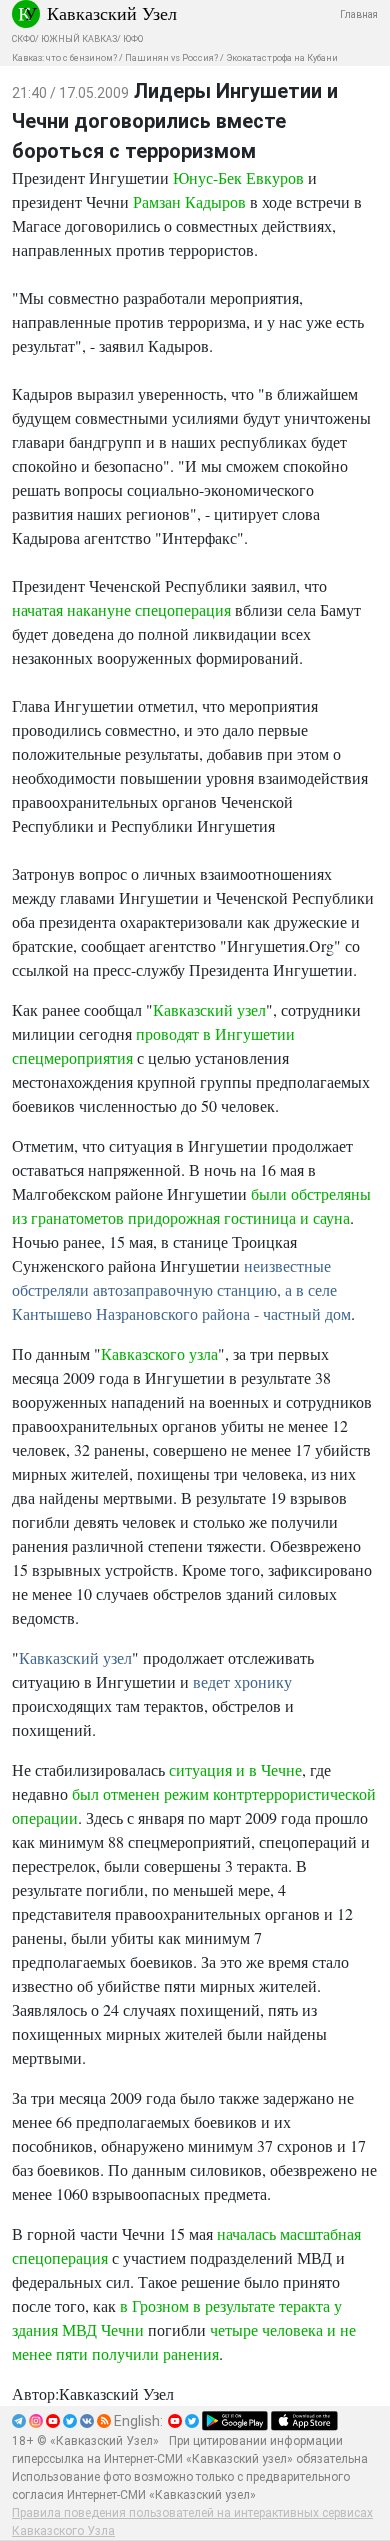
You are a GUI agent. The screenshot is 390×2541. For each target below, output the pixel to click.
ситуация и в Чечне (235, 1769)
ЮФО (133, 39)
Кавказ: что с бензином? (64, 58)
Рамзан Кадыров (189, 201)
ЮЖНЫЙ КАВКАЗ (79, 39)
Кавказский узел (209, 1009)
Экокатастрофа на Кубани (282, 58)
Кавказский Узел (112, 13)
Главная (359, 14)
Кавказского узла (159, 1353)
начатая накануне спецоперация (121, 609)
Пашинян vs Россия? (171, 58)
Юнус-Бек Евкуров (238, 177)
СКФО (23, 39)
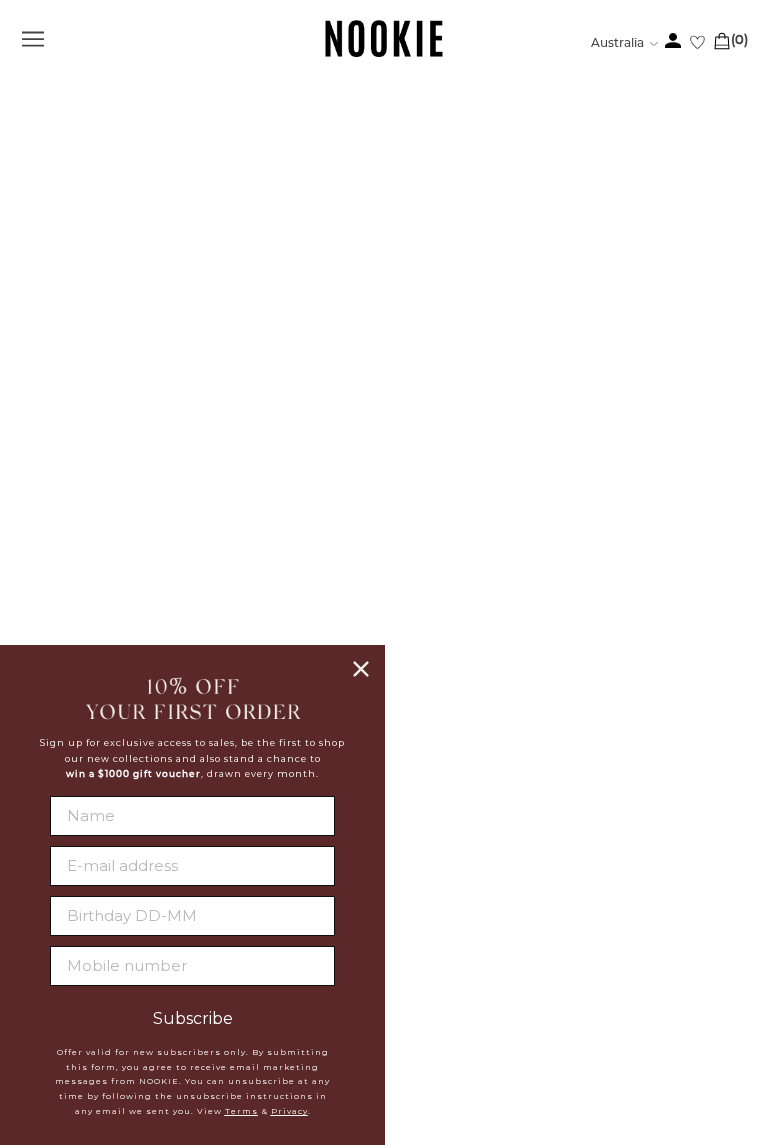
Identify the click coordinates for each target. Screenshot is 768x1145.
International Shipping (479, 604)
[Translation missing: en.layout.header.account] (673, 40)
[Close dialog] (361, 669)
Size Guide (424, 654)
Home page (331, 336)
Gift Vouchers (441, 679)
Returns (417, 629)
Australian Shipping (466, 579)
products (552, 336)
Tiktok (409, 866)
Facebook (424, 770)
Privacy (289, 1111)
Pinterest (423, 842)
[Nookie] (384, 53)
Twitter (415, 794)
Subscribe (193, 1019)
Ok (714, 1043)
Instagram (426, 818)
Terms (241, 1111)
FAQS (403, 554)
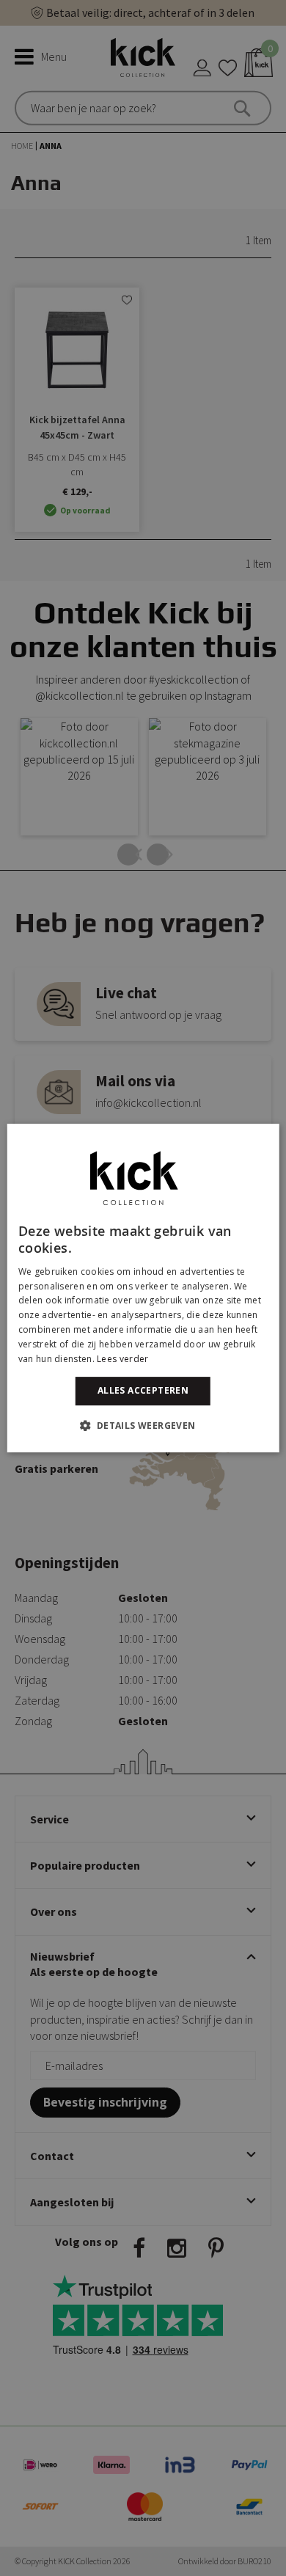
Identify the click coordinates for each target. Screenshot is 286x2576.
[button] (142, 1425)
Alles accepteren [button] (143, 1390)
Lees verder (122, 1359)
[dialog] (143, 1288)
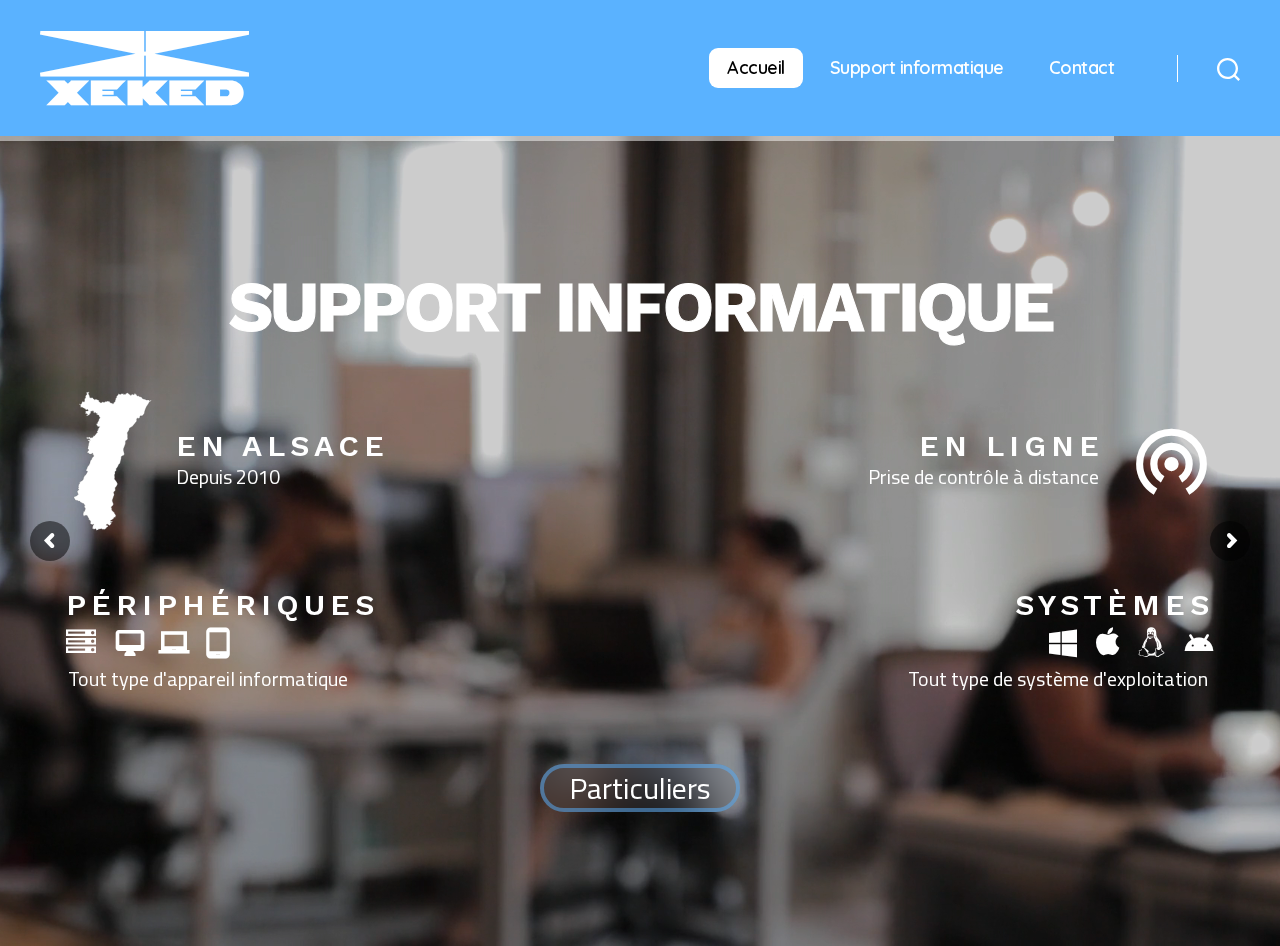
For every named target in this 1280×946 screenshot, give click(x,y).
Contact (1082, 67)
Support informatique (917, 67)
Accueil (756, 67)
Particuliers (640, 788)
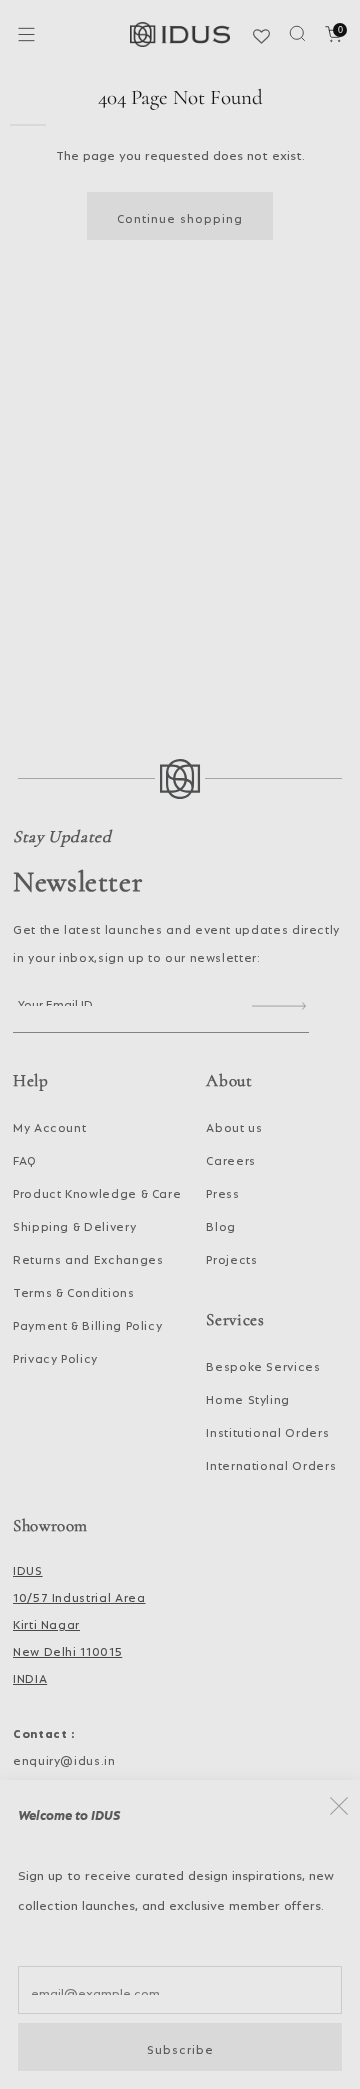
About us (234, 1125)
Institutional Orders (267, 1430)
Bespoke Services (263, 1364)
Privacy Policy (55, 1356)
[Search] (297, 33)
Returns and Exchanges (88, 1257)
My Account (49, 1125)
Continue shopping (180, 216)
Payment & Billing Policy (87, 1323)
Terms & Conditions (74, 1290)
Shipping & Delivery (74, 1224)
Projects (231, 1257)
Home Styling (248, 1397)
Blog (221, 1224)
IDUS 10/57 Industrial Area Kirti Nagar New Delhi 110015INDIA (79, 1622)
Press (222, 1191)
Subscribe (180, 2047)
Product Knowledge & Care (97, 1191)
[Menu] (26, 34)
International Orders (271, 1463)
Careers (230, 1158)
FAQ (25, 1158)
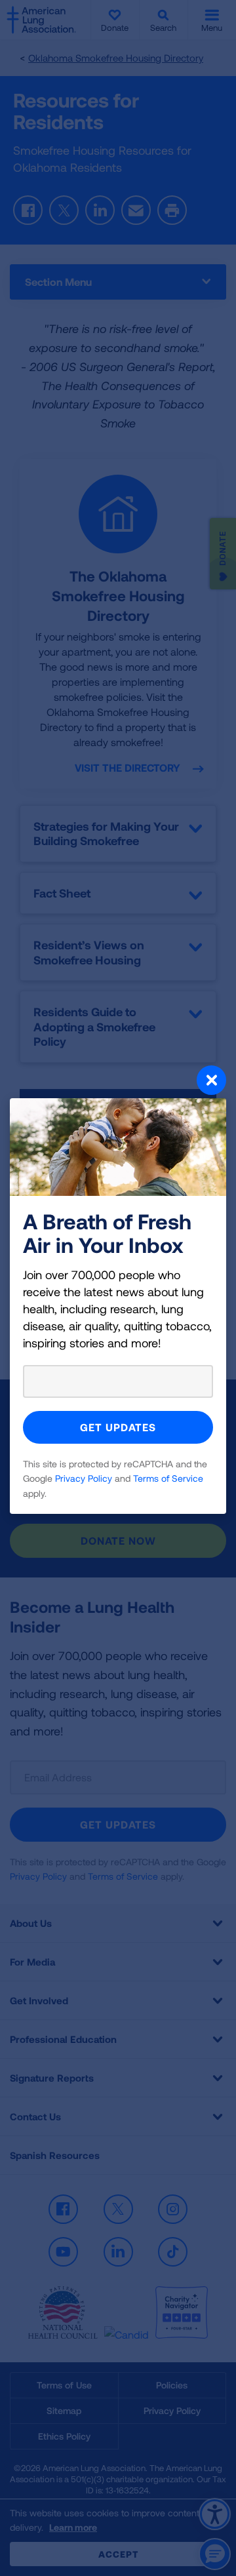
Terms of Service (168, 1478)
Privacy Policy (83, 1478)
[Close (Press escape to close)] (118, 1081)
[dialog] (118, 1288)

- [Problem]:
Working through the entries above, copy every line in which "Privacy" is found.

- [Finished exercise]:
Privacy (289, 1111)
Privacy Policy (55, 1356)
Privacy Policy (83, 1478)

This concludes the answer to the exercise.